Although ghrelin is primarily synthesized in the stomach, recent research suggests that it may also mediate feeding behaviors via direct action on certain brain regions. Preclinical research has identified a ghrelin receptor, growth hormone secretagogue 1 receptor (GHSR), in the hypothalamus and VTA. Ghrelin has been linked to increased synapse formation and DA turnover in the NAcc (176).

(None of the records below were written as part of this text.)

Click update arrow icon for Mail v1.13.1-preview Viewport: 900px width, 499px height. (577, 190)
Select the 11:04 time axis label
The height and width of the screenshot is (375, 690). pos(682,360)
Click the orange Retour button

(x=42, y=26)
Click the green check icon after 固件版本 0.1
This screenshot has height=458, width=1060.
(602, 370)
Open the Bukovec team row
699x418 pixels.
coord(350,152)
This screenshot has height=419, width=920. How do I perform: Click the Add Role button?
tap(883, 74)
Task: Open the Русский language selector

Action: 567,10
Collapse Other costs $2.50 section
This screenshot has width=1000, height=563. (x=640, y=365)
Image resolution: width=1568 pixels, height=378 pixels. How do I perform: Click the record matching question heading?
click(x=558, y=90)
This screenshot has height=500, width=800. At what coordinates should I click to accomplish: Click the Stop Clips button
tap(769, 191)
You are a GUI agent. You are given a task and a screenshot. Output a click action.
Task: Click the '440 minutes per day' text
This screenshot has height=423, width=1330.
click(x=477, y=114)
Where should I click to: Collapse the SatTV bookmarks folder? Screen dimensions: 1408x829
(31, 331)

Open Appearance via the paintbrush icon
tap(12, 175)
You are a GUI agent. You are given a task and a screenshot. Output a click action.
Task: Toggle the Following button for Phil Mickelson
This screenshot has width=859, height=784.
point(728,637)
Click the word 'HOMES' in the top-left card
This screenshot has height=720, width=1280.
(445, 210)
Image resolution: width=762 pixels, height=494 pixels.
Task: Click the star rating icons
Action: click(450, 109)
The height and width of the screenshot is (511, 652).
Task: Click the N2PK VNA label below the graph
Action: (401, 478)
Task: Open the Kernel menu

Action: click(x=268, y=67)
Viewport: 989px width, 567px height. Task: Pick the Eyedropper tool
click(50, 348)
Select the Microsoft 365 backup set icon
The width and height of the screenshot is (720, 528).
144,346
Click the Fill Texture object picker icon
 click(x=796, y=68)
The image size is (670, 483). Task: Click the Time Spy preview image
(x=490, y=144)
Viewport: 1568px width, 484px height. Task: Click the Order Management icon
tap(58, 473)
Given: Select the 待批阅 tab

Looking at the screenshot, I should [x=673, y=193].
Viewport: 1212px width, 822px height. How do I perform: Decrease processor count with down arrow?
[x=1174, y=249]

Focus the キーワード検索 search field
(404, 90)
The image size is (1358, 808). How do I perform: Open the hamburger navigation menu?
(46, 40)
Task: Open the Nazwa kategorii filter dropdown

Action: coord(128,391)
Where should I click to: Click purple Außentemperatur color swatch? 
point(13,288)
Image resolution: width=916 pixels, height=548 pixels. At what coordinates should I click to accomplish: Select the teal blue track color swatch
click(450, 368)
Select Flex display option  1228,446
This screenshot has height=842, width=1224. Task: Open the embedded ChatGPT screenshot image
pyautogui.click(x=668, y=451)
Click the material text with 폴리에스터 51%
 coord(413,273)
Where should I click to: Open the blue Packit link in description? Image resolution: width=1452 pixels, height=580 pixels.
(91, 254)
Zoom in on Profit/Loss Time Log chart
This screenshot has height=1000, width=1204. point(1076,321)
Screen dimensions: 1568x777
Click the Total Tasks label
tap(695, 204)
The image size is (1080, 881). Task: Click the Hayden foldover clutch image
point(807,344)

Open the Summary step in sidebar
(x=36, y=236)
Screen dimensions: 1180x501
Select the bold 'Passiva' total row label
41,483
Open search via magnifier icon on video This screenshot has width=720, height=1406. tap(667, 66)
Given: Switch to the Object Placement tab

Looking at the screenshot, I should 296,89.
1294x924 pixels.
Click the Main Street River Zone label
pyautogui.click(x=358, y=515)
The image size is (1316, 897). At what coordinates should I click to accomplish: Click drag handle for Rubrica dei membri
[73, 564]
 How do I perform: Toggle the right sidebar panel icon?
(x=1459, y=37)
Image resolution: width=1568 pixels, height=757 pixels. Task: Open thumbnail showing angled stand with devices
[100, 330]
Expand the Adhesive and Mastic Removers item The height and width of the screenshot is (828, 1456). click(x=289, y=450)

Administration of exogenous ghrelin in the VTA prompted feeding behavior, and GHSR antagonist administration reduced feeding subsequent to food deprivation (176). Direct administration of ghrelin into the VTA, but not into the NAcc, was reported to motivate behavior for sucrose reward in an operant conditioning paradigm in rats, suggesting that ghrelin signaling within the VTA contributes to incentive-motivated behavior for a food reward (177). Ghrelin administration–induced increases in motivation to eat are eliminated following pretreatment with a DA D1 receptor antagonist, suggesting that the orexigenic effects of ghrelin are mediated by DA signaling (175). Conversely, ghrelin-deficient mice display attenuated responses to chronic and acute cocaine administration, indicating that dopaminergic neurotransmission is disrupted by deletion of the ghrelin gene (178). Overall, these findings suggest that ghrelin may help to modulate the warding properties of food via interaction with DA neurons.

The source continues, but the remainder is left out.